Accessibility Services is a resource that helps students succeed by providing support for those with disabilities.

Students must provide educational documentation that specifies a student’s struggles with disabilities to be able to receive accommodations from BYU-Idaho.

This helps students learn more effectively, succeed in college and prepare for future careers.

The Accessibility Services Office is located in the Hyrum Manwaring Student Center, room 181, past the bowling alley and rooms 174A & 174B.

The resource is organized by a director, two full-time administrators, a part-time administrator and an office manager. They meet with students to help aid their needs and determine accommodations.

There is a Deaf and Hard of Hearing Coordinator, an Assistive Technology Coordinator and an ADA Compliance Coordinator who ensure the content of students’ courses is accessible.

Some of the other employees are students, service missionaries and full-time employees.

BYU-Idaho Administrator for Accessibility Services, Nate Reese.

BYU-Idaho Administrator for Accessibility Services, Nate Reese. Photo credit: Gracie Romero

Nate Reese, Accessibility Services administrator, will complete 10 years in his position at BYU-I this August.

Reese is a former alumnus of Utah Valley University and graduated with a bachelor’s degree in business management. He worked in that profession for several years but faced challenges in finding his true purpose.

He decided, with the help of God and the Spirit, that he would listen to the counsel God gave him in his patriarchal blessing. This led him to complete a master’s degree program at Utah State University in rehabilitation counseling, which helps people with disabilities obtain jobs.

After graduating, he moved to Idaho to become a vocational rehabilitation counselor. Reese was a counselor for five years on and off, along with other jobs. Eventually, this led him to work for BYU-I, where he is today.

Accessibility Services has grown notably since Reese started there, driven by the increasing demand of students needing help to succeed in college.

“I just love working with college students,” Reese said. “They have a lot of energy and I love to help (them) be able to have an influence or provide support for them during a difficult time of their life as they’re transitioning out of high school and into college and trying to navigate what life is like as a college student.”

Accessibility Services assist students with any diagnosis that impacts their academic success.

“So, oftentimes, students hear the word disability and they think that might just be something that’s visible or a physical limitation or maybe somebody in a wheelchair,” Reese said. “However, the majority of students we serve, it’s the disabilities that are unseen, such as mental health issues or learning disorders or learning disabilities.”
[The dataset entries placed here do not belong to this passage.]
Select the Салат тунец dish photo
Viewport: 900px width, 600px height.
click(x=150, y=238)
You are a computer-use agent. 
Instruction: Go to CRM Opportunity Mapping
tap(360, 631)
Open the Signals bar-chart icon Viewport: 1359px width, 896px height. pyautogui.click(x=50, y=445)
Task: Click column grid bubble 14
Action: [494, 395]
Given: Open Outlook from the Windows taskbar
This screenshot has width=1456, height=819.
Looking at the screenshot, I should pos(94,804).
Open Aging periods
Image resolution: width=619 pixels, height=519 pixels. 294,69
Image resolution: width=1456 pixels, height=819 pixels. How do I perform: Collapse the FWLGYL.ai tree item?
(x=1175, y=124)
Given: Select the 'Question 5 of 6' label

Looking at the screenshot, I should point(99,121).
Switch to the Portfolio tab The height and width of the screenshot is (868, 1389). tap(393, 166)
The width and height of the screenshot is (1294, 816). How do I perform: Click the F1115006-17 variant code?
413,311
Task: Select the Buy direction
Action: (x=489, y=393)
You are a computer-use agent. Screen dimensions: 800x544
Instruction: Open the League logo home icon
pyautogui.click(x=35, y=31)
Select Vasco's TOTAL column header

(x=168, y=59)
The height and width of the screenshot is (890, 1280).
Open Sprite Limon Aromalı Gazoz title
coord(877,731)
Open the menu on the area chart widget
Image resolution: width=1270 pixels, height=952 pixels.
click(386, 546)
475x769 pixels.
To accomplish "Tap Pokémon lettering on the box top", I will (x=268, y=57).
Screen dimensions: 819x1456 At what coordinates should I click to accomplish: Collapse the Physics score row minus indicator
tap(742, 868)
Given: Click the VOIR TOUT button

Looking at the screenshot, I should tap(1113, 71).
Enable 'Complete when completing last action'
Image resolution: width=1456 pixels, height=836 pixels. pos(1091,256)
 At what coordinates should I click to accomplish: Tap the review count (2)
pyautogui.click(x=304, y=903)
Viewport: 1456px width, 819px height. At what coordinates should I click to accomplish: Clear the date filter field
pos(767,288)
Some accommodations this resource provides are:

— Extended time on exams online or at the testing center

— Private rooms and music at the testing center

— Test readers

— Captioned videos or transcripts of videos

— Kurzweil (educational software to help students with their reading and writing disabilities)

— E-Texts

— Recording devices

— Notetaking Services

BYU-I students studying at the MC

BYU-I students studying at the MC. Photo credit: Gracie Romero

To receive help from Accessibility Services, students must complete an application that includes the student’s diagnosis.

“We often hear students come in and say, I wish I would have come sooner,” Reese said. “If you can encourage students to just don’t be afraid come and talk to me and don’t feel like you have to do it on your own.”

Reese shares his testimony of the love he has for helping people succeed in their lives:

“One of the greatest blessings in my life is just to be able to work for an employer who has the same values as I do. As a member of the Church, it’s just a blessing to be able to come to work and share my testimony with students every day. I just love to help people. I love to help students realize that they have a source of support beyond just me, beyond what the university can provide, but helping them understand that our Savior Jesus Christ can help them.”